No ano seguinte, o consórcio publicou o “Paradise Papers”, uma nova série de documentos que revelou manobras fiscais ilegais envolvendo nomes como o campeão de Fórmula 1, Lewis Hamilton, e até o Príncipe Charles.

Facilidade para abrir uma Offshore

São várias empresas que oferecem facilidade para abertura de empresa offshore, de forma rápida e com garantia de privacidade. Não há nenhum questionamento para a origem do dinheiro, que pode ser proveniente de uma receita honesta ou de corrupção ou tráfico internacional de drogas. Entre essas empresas está a Offshore Company Corporation, baseada exatamente no paraíso fiscal das Ilhas Virgens Britânicas, no Caribe.

Entre os atrativos, a empresa oferece: Jurisdição mais atraente para uma empresa offshore, Legislação corporativa moderna, flexível e voltada para o comércio, Processo de incorporação econômico e direto, Oferecendo um alto nível de privacidade e confidencialidade, Requisitos mínimos de conformidade contínua, Isento de imposto de renda, imposto sobre ganhos de capital, imposto sobre doações, imposto sobre herança e IVA.
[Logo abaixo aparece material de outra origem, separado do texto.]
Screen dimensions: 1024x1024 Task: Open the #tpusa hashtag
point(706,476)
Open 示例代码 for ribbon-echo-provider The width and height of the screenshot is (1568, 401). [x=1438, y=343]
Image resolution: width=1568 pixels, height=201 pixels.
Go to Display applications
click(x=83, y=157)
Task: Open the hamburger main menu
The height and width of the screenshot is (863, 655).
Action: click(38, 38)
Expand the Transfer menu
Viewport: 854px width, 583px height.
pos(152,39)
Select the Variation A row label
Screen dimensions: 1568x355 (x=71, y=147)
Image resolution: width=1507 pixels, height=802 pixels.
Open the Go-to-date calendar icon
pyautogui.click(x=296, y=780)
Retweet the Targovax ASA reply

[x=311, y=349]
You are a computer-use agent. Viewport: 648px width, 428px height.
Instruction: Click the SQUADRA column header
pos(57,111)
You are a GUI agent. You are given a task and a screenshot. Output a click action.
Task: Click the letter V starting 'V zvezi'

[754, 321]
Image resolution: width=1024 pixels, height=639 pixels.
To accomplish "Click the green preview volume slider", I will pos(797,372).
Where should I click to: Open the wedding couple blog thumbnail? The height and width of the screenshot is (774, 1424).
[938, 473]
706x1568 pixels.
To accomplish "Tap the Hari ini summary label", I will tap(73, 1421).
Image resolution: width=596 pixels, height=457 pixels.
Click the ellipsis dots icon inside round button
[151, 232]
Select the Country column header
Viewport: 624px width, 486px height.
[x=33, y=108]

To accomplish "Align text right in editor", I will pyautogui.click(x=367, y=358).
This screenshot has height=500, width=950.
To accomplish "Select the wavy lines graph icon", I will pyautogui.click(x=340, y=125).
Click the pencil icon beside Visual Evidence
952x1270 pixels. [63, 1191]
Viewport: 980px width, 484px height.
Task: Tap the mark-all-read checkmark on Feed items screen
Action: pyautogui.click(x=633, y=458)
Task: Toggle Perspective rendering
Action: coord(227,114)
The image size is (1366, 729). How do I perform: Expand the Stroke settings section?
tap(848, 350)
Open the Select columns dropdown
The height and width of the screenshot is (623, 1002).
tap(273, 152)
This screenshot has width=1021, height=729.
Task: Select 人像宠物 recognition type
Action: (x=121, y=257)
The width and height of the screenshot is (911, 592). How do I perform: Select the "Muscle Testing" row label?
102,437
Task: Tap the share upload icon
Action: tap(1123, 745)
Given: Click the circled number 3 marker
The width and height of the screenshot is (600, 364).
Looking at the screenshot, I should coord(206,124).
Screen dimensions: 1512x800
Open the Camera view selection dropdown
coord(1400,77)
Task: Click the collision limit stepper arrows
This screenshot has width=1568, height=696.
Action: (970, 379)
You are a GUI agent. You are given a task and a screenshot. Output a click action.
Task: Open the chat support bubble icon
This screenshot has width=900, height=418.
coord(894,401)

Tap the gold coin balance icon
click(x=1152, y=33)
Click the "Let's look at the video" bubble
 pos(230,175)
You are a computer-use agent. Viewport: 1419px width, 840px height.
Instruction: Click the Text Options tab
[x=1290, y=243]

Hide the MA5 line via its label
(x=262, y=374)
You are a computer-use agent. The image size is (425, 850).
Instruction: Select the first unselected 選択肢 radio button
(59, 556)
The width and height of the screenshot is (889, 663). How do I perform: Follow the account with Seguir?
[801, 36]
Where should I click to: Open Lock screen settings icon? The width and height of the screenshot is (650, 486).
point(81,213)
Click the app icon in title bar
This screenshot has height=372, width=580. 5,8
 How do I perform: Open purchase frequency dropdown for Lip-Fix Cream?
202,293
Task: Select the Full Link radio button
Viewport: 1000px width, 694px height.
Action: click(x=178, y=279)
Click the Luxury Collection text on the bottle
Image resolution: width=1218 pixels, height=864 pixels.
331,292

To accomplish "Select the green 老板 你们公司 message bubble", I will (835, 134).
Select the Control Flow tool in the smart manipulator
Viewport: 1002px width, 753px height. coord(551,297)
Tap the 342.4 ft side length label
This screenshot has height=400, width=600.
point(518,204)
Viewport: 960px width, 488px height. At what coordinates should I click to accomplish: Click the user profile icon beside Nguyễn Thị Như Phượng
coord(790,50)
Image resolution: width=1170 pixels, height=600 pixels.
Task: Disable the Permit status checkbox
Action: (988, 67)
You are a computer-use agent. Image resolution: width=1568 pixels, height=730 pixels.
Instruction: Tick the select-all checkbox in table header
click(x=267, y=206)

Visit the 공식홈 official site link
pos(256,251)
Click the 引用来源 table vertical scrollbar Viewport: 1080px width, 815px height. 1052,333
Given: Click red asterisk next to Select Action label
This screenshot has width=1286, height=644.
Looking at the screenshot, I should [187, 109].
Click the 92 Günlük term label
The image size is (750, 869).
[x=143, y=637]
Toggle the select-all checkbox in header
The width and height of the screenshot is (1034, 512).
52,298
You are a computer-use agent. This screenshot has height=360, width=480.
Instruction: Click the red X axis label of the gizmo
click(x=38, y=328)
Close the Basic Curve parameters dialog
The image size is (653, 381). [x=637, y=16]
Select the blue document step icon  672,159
A empresa ainda oferece o passo-a-passo para fazer a empresa sem sede física no paraíso fiscal no seu portal (clique aqui). Ainda avisa que o cliente, cuja honradez ou honestidade não faz parte da negociação, será imediatamente avisado “sobre as informações da obrigação, política tributária, exercício financeiro do Reino Unido”. É dada a garantia de rapidez. “Feito em 6 dias úteis, 100% taxa de sucesso, rápido, fácil e altamente confidencial por meio de sistemas seguros, suporte dedicado (24/7). Apenas peça, nós fazemos tudo por você”, enaltece a empresa.

O preço? Uma verdadeira pechincha para quem quer esconder fortuna dos olhos da Receita Federal e ganhar dinheiro fácil sem que ninguém saiba. A empresa cobra a partir de US$ 769 (R$ 4.128,83). Nas Ilhas Virgens Britânicas a administração britânica da ilha cobra apenas uma taxa de US$ 925 (R$ 4.958,00), com a garantia de que jamais vai perguntar sobre a origem do dinheiro. A facilidade é tão grande que o interessado por criar sua empresa no paraíso fiscal até por um celular, em questão de minutos, através de um clique na página do site do banco gerenciador.